Seasteading for blind people


(jjackson) #1

Generally speaking the benefit of Seasteading is that a single Seastead will consist of crowd that has more homogenous needs than current countries. By seperating the communists from the anarchists and both of them from the social capitalists, everyone can have their ideal world to live in.
The gains made in happiness for humanity depends on how much said crowd suffers in the current countries.
Now, which groups suffer the most, because they have the most unique needs? I think physically handicapped people are very well suited for their own Seastead. Not only do they live in systems that are not designed by them & for them. They also have a lot of potential. I proposed this idea to other people before and it should only happen if those groups WISH to live there instead of where they are now. By no means should this end in forceful deportation.
Also, if you have extensive contact with physically handicapped people feel free to challenge any of my assumptions.
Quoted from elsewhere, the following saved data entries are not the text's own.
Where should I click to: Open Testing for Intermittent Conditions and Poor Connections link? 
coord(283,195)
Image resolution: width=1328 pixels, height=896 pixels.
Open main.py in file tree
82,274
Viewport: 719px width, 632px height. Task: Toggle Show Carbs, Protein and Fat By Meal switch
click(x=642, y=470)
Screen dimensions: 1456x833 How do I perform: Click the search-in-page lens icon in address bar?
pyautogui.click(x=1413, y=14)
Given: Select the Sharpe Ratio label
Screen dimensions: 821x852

  1. First I want to make a point about ‘disabilities’ (I am sorry if that is the wrong word, I am no native speaker). Nobody is considered to have a disability because they cannot fly. That is because nobody can fly. So what is seen as ‘disability’ is always dependant on the environment somebody lives in and the abilities those people have.

  2. Blind or deaf people as well as those with the need for a wheelchair have their needs largely ignored by society because they are a small fraction of the population. They need elevators instead of stairs, traffic lights that make sounds and computers with no display. Often they depend on the help of others (to move around, get money etc.). Not because they are inable to do so, but because often the world they live in makes it very hard or impossible.

  3. If there was a Seastead with e.g. only blind people, the government and society would adjust so well to their needs that being able to see might make it difficult to live there. In this case, I can see carefully designed infrastructure that relies on tactile or hearing abilities. I can see the government put extraordinary effort into the development of human-computer connections that do NOT rely on eyes. I can further imagine that this city will specialize in those things that blind people are better at. I am not 100% familiar with the science, but as far as I know blind people have a better sense of touch, better hearing abilities and increased memory. So not only could they be productive people working for their own freedom - they could outperform normal people in certain areas.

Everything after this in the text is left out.